S.Y. Agnon,
the famous Israeli writer, once toyed with the idea that the German culture
was all but forgotten, with German scholars traveling all over the world, desperately
looking for exiled German Jews who were the last to preserve the lost German
culture and save it from oblivion. I cannot help thinking about this fictitious
anecdote whenever the U.S., once a great democracy and now the great "democratizer"
of the globe, becomes less and less democratic, running propaganda channels
like al-Hurra
while pressuring a country like Qatar to close or "restrain" its relatively
free television channel al-Jazeera (New
York Times, Jan. 30). A time may come when the world has to remind America
of the meaning of democracy.
Israeli journalist Aluf Ben (Ha'aretz, Jan. 18) recently reported of
the resurrection of Israeli censorship, with the enthusiastic chief military
censor, Colonel Miri Regev, trying to re-impose obsolete regulations dating
from British Mandate rule in Palestine (1917-1948) that set draconian fines
and penalties for disobedient media. When, a couple of weeks later, the United
States government started examining reports on the intensified role of state
censorship in Israeli media, it was almost amusing to read the Israeli reaction:
"[S]ources at the military censor justified their decision to ban news items
by claiming that they were acting at the behest of the Bush administration to
'moderate information.' To representatives of the media who complained at the
banning of the items, the military censor said it was done following a request
from Washington." (Aluf Ben, Ha'aretz, Feb. 5)
Whom would you believe? The American concerns about growing media censorship
in Israel, or the Israeli claim that the U.S. is harming the freedom of the
Israeli media? I for my part tend to believe both.
The Decision That Was Not
Censorship, however, seems to be a minor danger
for Israel's free media. The greater danger lies in the media itself. If free
media means independent media, a media that reports and evaluates reality independent
of the regime, then the Israeli media is definitely not free. For the Israeli
press, Sharon has become the champion of peace, and ascending this throne means
not only immunity from media criticism but also total blindness on the part
of the media to facts on the ground, even to words on paper.
Take last week's cabinet vote on the "Disengagement Plan" for example. Two
decisions were endorsed in that "historic" cabinet session: one about the new
route of the apartheid wall, the other about dismantling settlements. On Feb.
20, Ha'aretz published the full text on which the cabinet would vote.
As for the wall, the text left no room for doubts. It read: "We decide … to
approve the continuation of the construction of the fence," etc., etc. Clear
and unambiguous.
Compare this to the "decision" to evict settlements. Dividing the settlements
into four groups, the text refers to a previous cabinet decision dating June
6, 2004 – which unambiguously said it did not suffice to evict settlements,
postponing the decision by six months – and states four times, to each of the
settlements' groups, that "the cabinet will convene soon before the eviction
of this group, debate the circumstances prevailing at the time, and decide whether
these circumstances can effect the eviction."

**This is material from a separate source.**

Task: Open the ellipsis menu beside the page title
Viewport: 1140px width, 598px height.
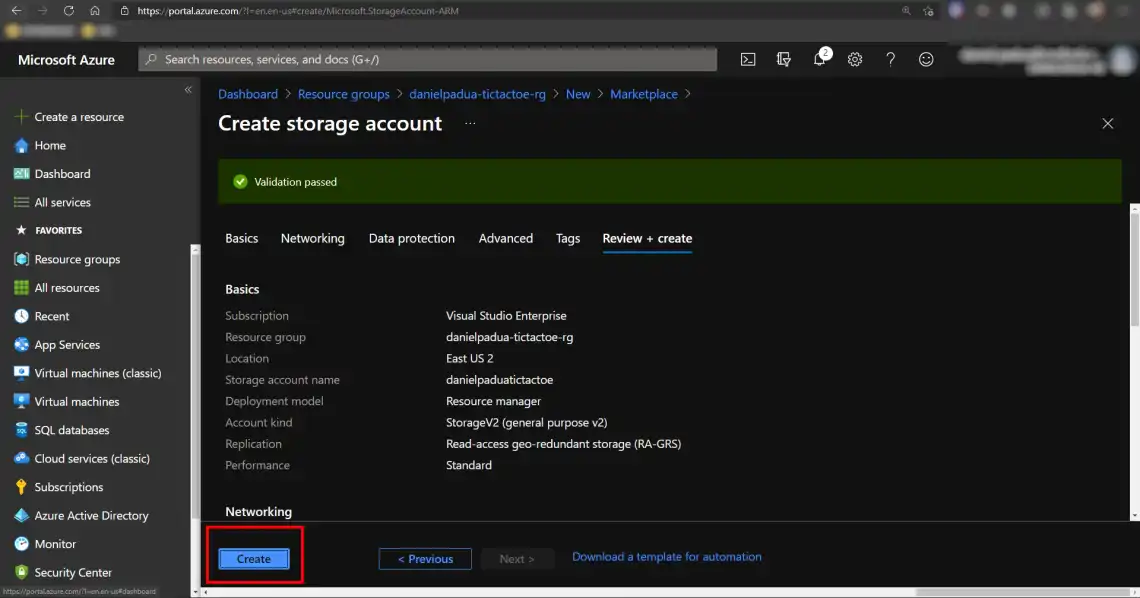Action: coord(470,123)
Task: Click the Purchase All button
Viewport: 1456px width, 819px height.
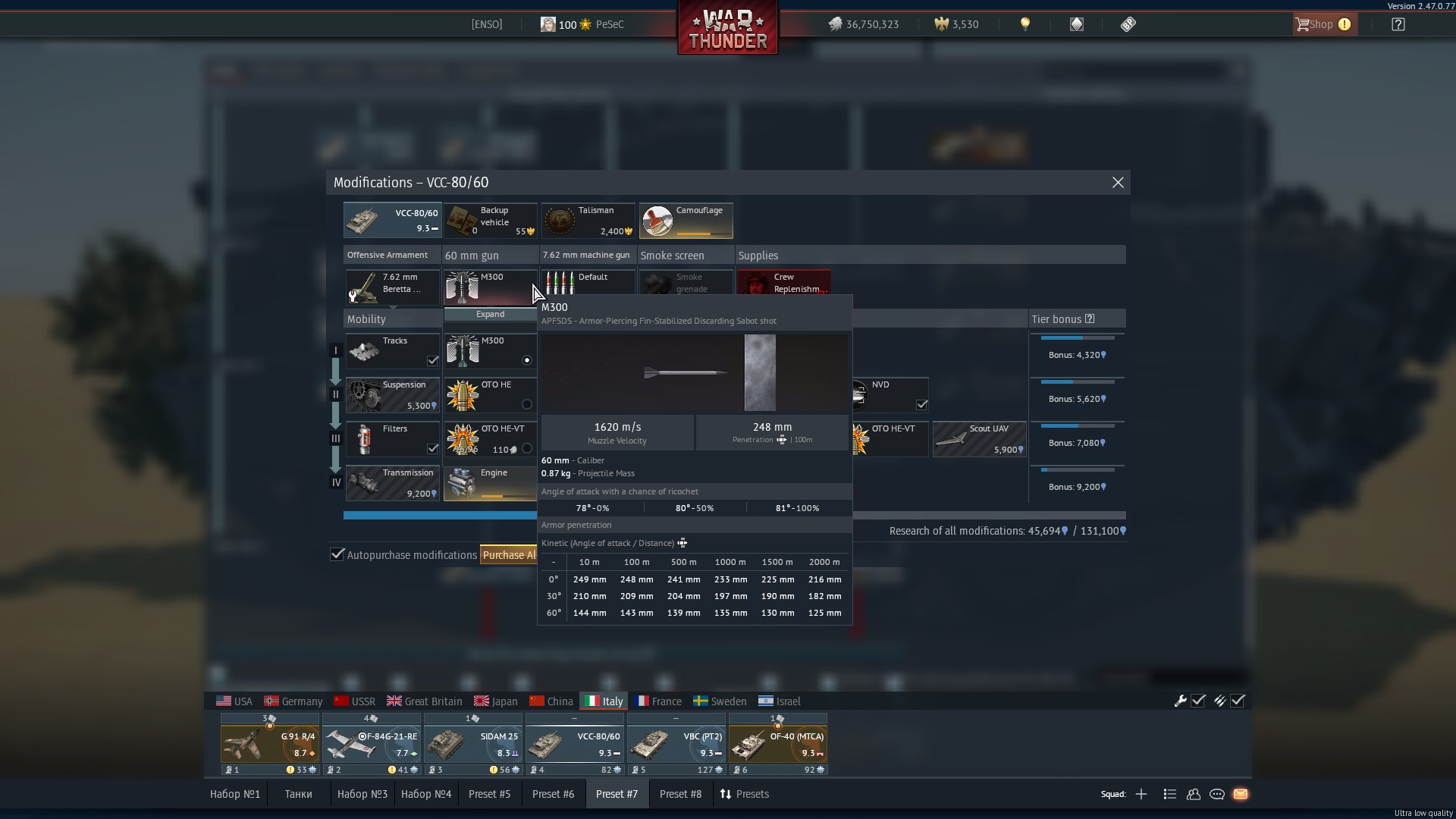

Is this a decision to evict settlements? Clearly not. Nowhere does it positively
state that any settlement would be evicted. All it says is that the cabinet
would meet in some future time to consider such an eviction. So, in fact, Sharon's
cabinet decided, once again, not to decide on settlements eviction. Compare
this with the news headlines, both in Israel and all over the world, which loudly
celebrated the alleged historic decision to dismantle settlements.
Consequently, the next day Ha'aretz's Hebrew front-page headline solemnly
read: "Cabinet Approves Eviction of Settlements," even starting a countdown
("149 days to the eviction"). Only deep down in page two, in the Hebrew version
of Ha'aretz but not in the English one, after hundreds of empty words
about the allegedly historic decision, the over-industrious reader might have
come across the following explanation of the odd formulation of the "decision":
"Minister of Education Limor Livnat [Likud, opposes settlements' eviction]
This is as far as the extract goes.